Cow and cow products are frequently contaminated with several types of micro-organism. This problem is even more severe under temperature-abused conditions as well as improper or inefficient refrigeration commonly observed in retail cow meat sold in open markets. Cow meat can be kept in good condition for month if properly freeze and the storage temperature is low enough. Cow meat should freeze fast enough to retain most of the natural bloom of a freshly killed cow. The storage temperature should be below 17.8ºC and relative humidity above 95% to reduce surface drying. Most cow meat is sharp-frozen at about 29ºC or less in circulating air or on a moving belt in a freezing tunnel. Other spoilage micro-organism are introduced into the cow meat by the workmen during cutting and evisceration, through water, and air in the dressing, cutting and cooling room environment (Bhagirathi et al., 1982). However, various methods are used in the preservation of cow meat in order to reduce the incidence of these organisms. These include ascepsis, use of heat, use of low temperature, chilling, freezing, preservative such as asceptic, adipic, succinic etc at pH 2.5 and use of irradiation (Frazier and Westoff, 1988). Despite these methods of preservation, contamination of dairy products remains the order of the day before it gets to the final consumer.

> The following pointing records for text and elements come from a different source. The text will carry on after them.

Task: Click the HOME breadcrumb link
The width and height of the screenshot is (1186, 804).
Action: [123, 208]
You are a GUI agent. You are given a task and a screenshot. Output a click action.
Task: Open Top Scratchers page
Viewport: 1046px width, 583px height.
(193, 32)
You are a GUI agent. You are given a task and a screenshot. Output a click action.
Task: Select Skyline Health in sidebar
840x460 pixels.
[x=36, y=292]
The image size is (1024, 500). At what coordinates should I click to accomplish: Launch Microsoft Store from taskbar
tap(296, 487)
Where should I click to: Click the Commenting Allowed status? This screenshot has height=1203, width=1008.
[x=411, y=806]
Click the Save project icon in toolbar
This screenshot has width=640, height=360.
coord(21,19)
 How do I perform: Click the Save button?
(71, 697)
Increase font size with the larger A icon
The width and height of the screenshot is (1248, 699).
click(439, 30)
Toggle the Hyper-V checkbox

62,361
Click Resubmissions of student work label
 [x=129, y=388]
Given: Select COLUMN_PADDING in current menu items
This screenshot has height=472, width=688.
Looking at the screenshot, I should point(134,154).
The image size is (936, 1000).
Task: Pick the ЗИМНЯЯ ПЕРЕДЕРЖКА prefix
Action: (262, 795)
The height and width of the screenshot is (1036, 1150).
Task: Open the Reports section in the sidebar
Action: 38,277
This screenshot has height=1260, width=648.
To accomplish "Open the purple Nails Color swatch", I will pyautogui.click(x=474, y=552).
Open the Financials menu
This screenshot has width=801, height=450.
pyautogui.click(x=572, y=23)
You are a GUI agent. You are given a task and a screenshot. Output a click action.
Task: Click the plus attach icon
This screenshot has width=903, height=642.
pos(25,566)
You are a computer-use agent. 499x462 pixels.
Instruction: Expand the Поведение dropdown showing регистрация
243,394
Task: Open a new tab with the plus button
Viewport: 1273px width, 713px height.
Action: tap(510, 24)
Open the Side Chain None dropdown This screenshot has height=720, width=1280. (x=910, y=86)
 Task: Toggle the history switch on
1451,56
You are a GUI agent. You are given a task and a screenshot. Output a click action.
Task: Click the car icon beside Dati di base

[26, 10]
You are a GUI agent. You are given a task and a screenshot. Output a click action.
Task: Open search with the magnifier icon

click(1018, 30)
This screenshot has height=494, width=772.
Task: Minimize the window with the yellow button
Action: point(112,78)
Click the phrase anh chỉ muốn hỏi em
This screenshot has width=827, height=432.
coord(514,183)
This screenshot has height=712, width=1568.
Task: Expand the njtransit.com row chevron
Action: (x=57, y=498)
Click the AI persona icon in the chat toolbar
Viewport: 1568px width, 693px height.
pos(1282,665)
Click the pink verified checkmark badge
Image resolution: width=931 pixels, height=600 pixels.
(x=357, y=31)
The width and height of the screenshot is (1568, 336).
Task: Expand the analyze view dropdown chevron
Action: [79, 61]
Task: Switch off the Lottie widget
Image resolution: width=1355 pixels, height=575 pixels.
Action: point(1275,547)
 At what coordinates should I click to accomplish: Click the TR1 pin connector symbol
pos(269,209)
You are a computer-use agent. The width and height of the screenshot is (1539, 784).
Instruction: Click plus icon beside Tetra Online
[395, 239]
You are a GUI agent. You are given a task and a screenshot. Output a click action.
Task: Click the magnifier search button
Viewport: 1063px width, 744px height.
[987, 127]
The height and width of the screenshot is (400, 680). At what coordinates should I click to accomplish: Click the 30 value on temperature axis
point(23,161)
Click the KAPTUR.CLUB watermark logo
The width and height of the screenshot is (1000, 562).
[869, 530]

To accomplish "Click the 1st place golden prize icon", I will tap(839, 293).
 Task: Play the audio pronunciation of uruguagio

1.2 Significance of the Study

Many micro-organisms have been found to be pathogenic to human consumption. Staphylococcus aureus being one of the most ubiquitous on food material such as raw meat and raw bulk milk (Matthews et al., 1997) was chosen to be studied to know the antibiotics that are most effective against Staphylococcus aureus. The knowledge of the antibiotics that are most effective can be suggested for the treatment of the cows that their meat are being sold in the market to reduce the effect of Staphylococcal infestation on cow meat and the resultant detrimental effects it has on humans when consumed.

1.3 Aims and Objectives

Various bacteria are associated with cow meat; this research is aimed at achieving the isolation of Staphylococcus aureus from cow meat sold at different locations in Gwagwalada metropolis. The specific objectives of this study include:

i. To determine the amount of Staphylococcus aureus found in cow meat in Gwagwalada market.

ii. To carry out antibiogram analysis of Staphylococcus aureus.

iii. To speculate the significance of the antibiotics used.